I created file system paging area:

# swapon -m 1000M -l 2000M -t fs /dir

swapon made "/dir/paging" directory and 500 files 2 MB each in it, i.e. there were 1GB space initialized.

I expected to see in swapinfo's output additiopnal 1 GB swap space available. Instead, there is only ~150MB under available column. (see the attacment and please, don't comment swap configuration. I have inherited it and I am going to change it soon.)

Where is the problem?

Thanks,
Rumen
4 REPLIES 4
Stefan Farrelly
Honored Contributor
Solution

Re: File system swap

I believe you need the -r (reserve) option in order for all the space to show in swapinfo immediately. By creating 1-2Gb of file swap it firstly needs to create the files to that size (as youve seen) but it will only make available whats specified in the -r option which you didnt use.
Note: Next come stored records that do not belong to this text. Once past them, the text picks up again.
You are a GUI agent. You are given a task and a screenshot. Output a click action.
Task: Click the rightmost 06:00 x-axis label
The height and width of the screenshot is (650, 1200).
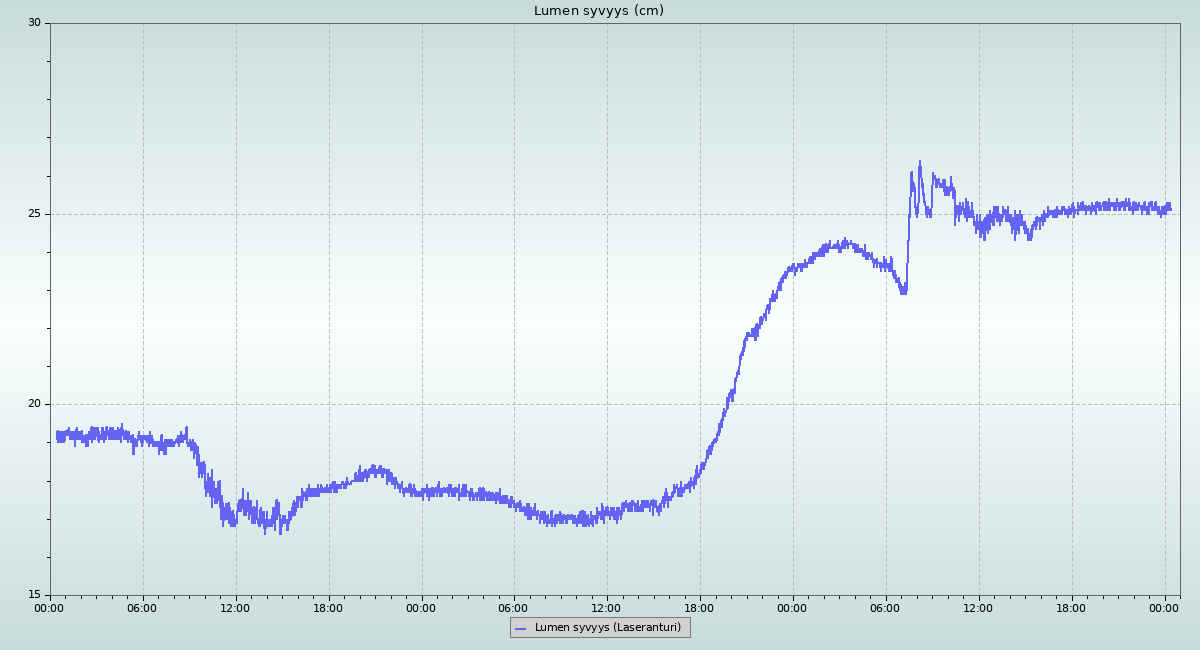[885, 607]
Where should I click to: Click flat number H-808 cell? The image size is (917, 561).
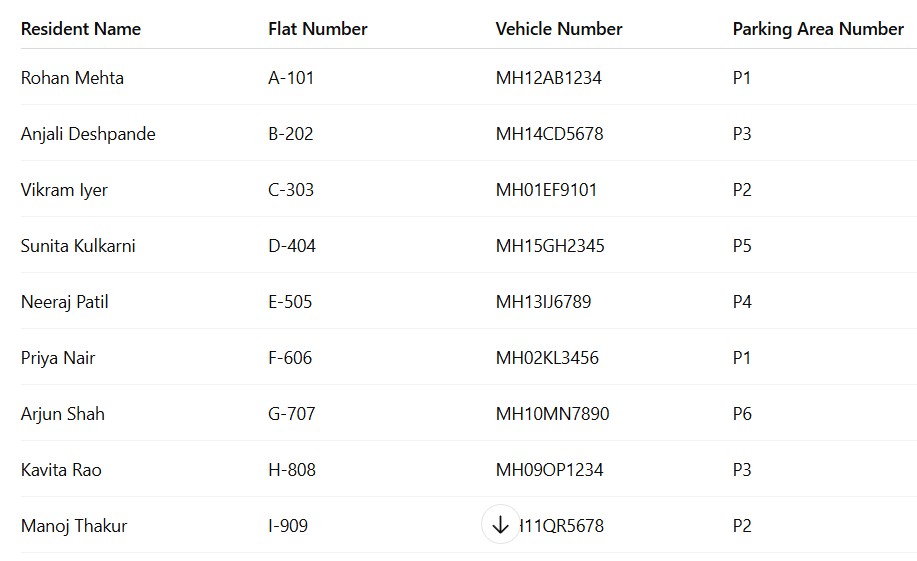(x=292, y=470)

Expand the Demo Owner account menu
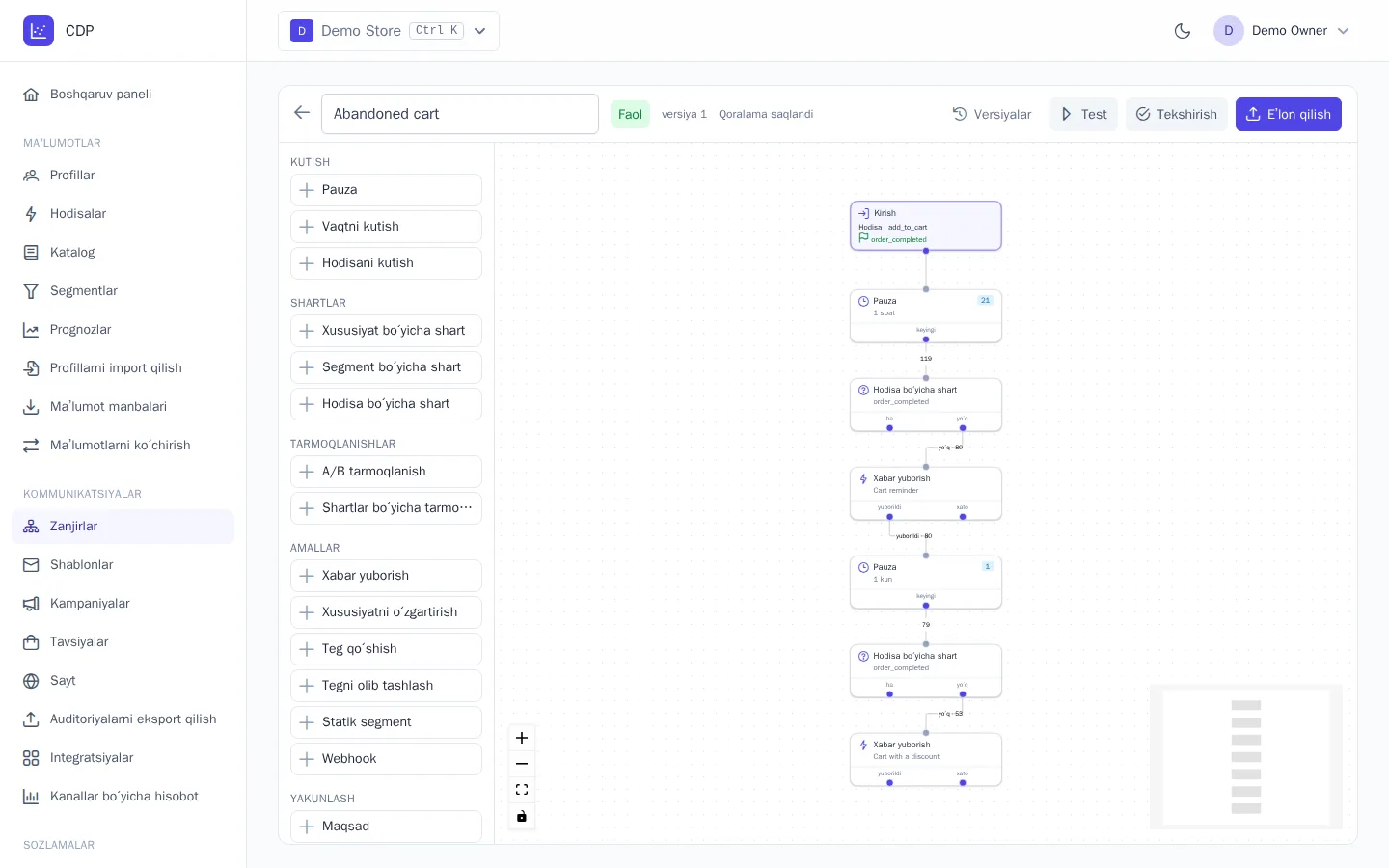pos(1282,31)
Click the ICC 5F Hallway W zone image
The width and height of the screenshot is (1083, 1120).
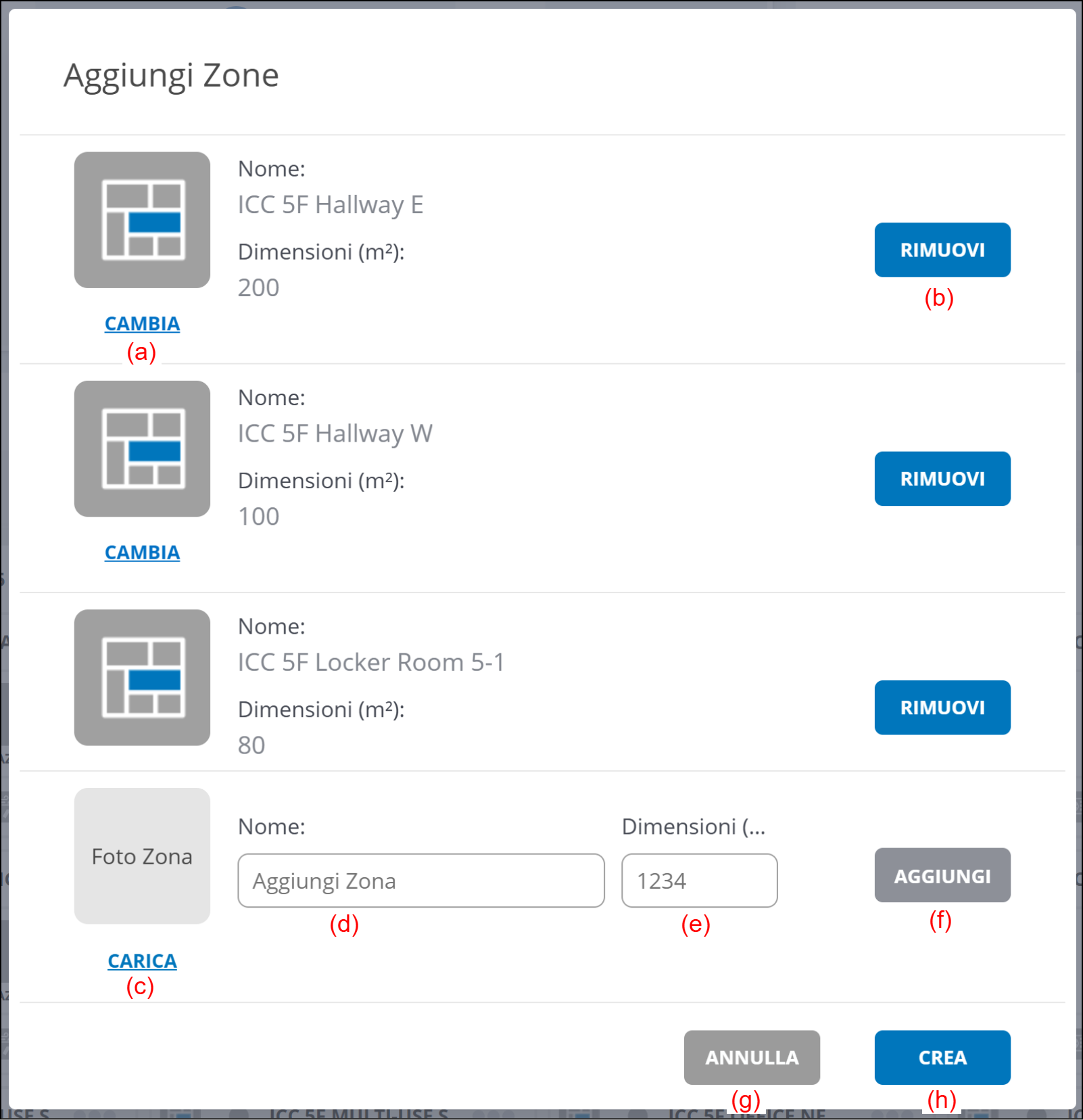142,448
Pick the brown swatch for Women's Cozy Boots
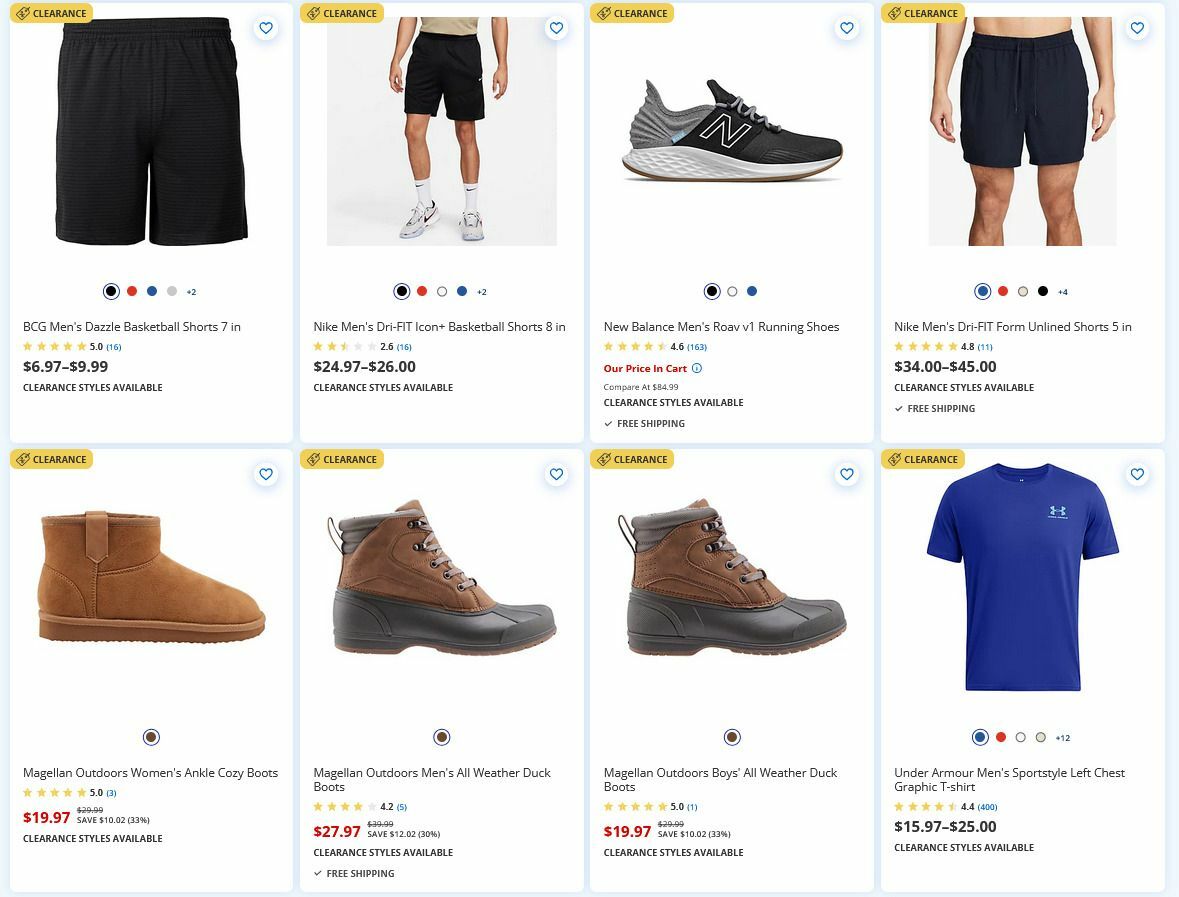 pyautogui.click(x=151, y=737)
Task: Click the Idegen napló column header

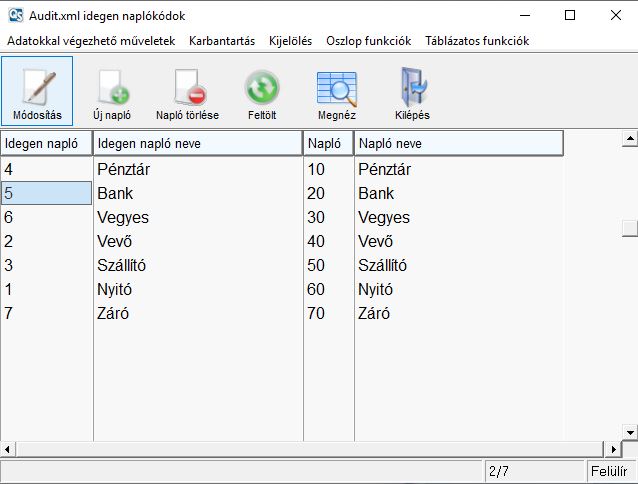Action: pyautogui.click(x=46, y=143)
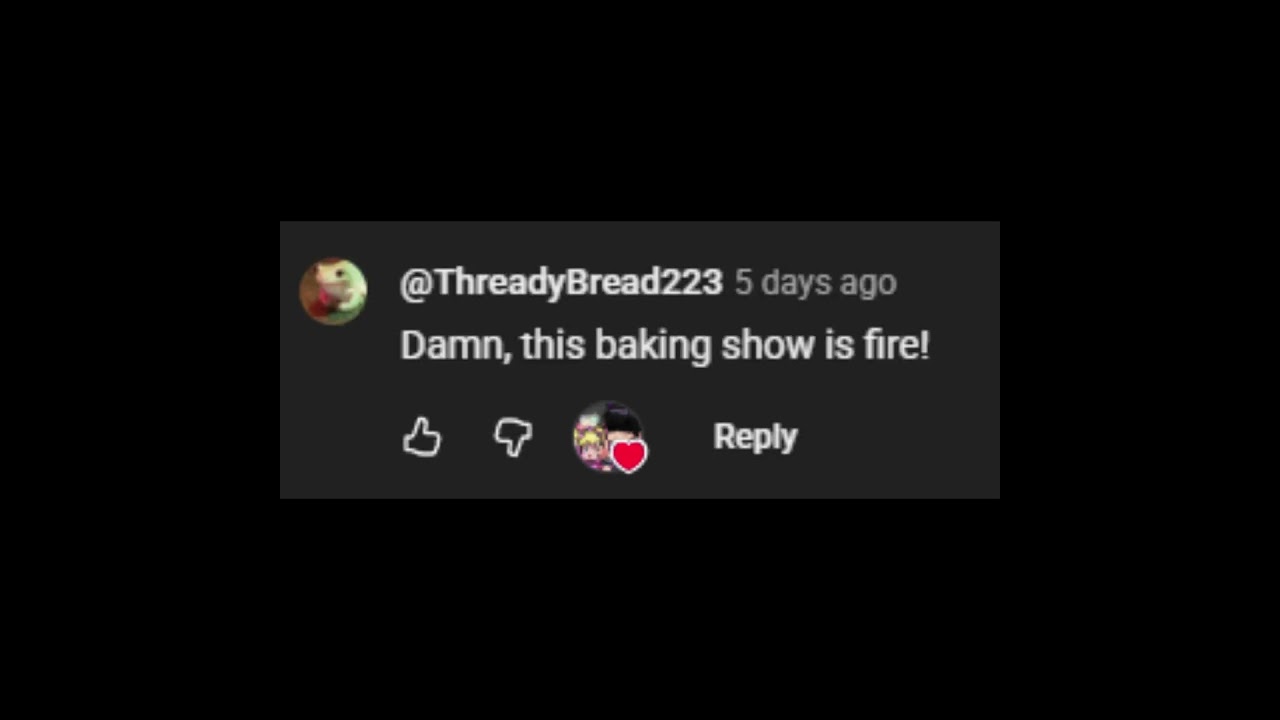Click empty gray space right of Reply

[x=900, y=437]
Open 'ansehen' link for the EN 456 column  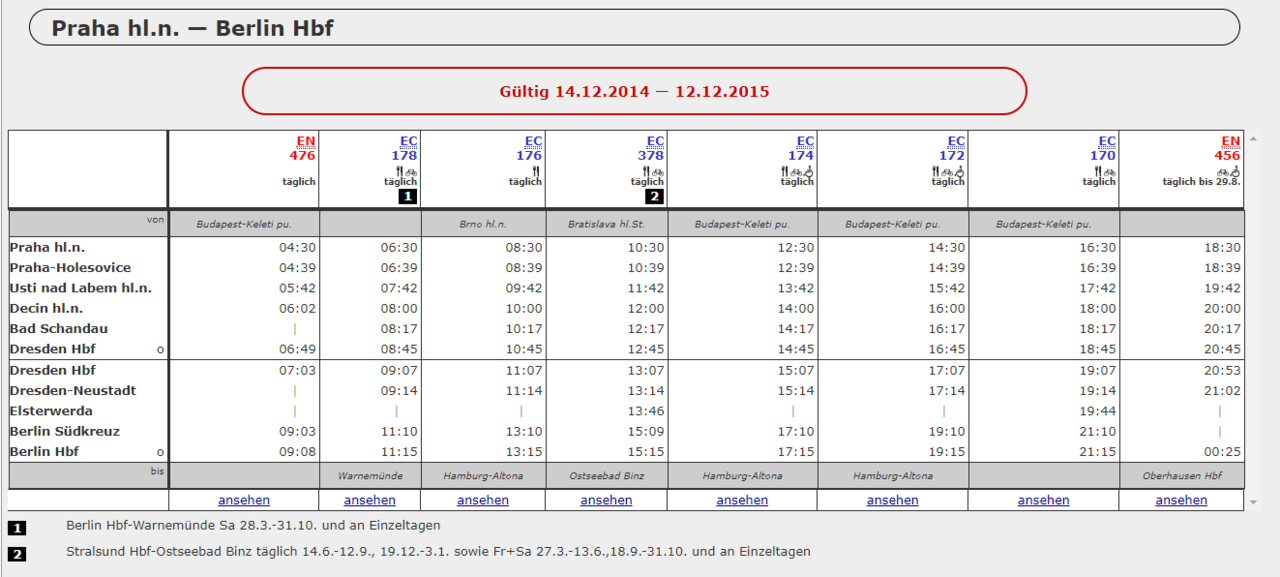coord(1181,500)
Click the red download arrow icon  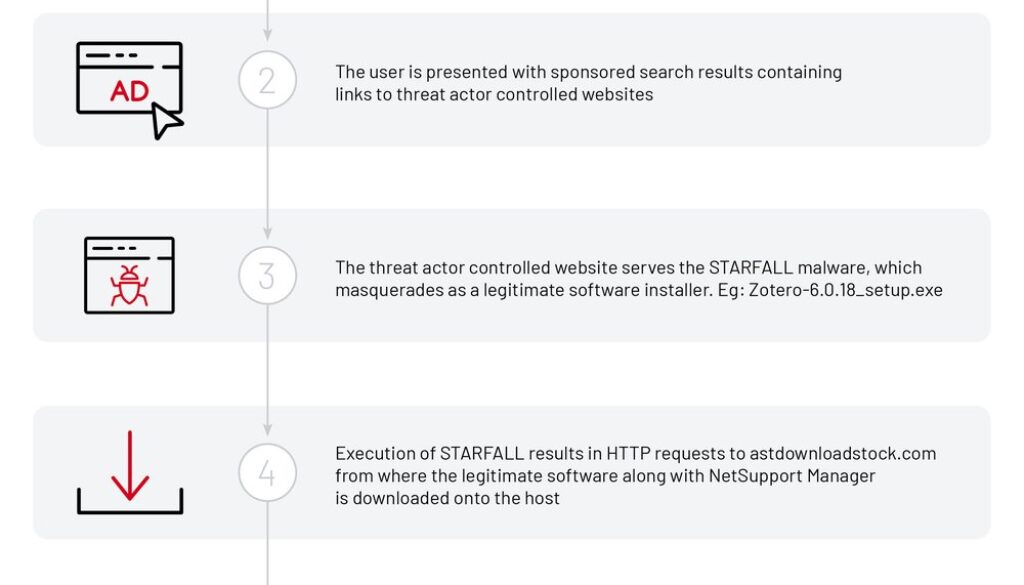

As a side issue your swap usage is fine - youve tons of unused device swap, you dont need file swap at all. I would remove it at next reboot.
Im from Palmerston North, New Zealand, but somehow ended up in London...
Dietmar Konermann
Honored Contributor

Re: File system swap

Hmm... IMHO the -r option is to _prevent_ the space from being used for paging. It reserves the space for regular filesystem usage.

Other interesting questions: What OS revision? What swapinfo(1M) patch level?

What is the value of maxswapchunks?

Stefan, the additional swap may not be completely useless here... there are already 7588356 K reserved!

Best regards...
Dietmar.
"Logic is the beginning of wisdom; not the end." -- Spock (Star Trek VI: The Undiscovered Country)
Rumen Ginev
Frequent Advisor

Re: File system swap

Hi Dietmar,

The OS is HP-UX 11.00, 64-bit
maxswapchunks is 16384, which means 32GB max configurable swap space.

How to check swapinfo(1m) patch level?

Stefan, I had to create additional swap, because of following: We have oracle running in "Dedicated Server" mode. In some situations there are lot of oracle server processes, which resrerve all the available swap. And therefore new processes (NOT only oracle) could not be started.

Regards,
Rumen
Dietmar Konermann
Honored Contributor

Re: File system swap

Hi!

Hmm... so the maxswapchunks setting is OK.

For the swapinfo patch:

# swlist -l product | grep -i swapinfo

or

# what /usr/sbin/swapinfo


Best regards...
Dietmar.
"Logic is the beginning of wisdom; not the end." -- Spock (Star Trek VI: The Undiscovered Country)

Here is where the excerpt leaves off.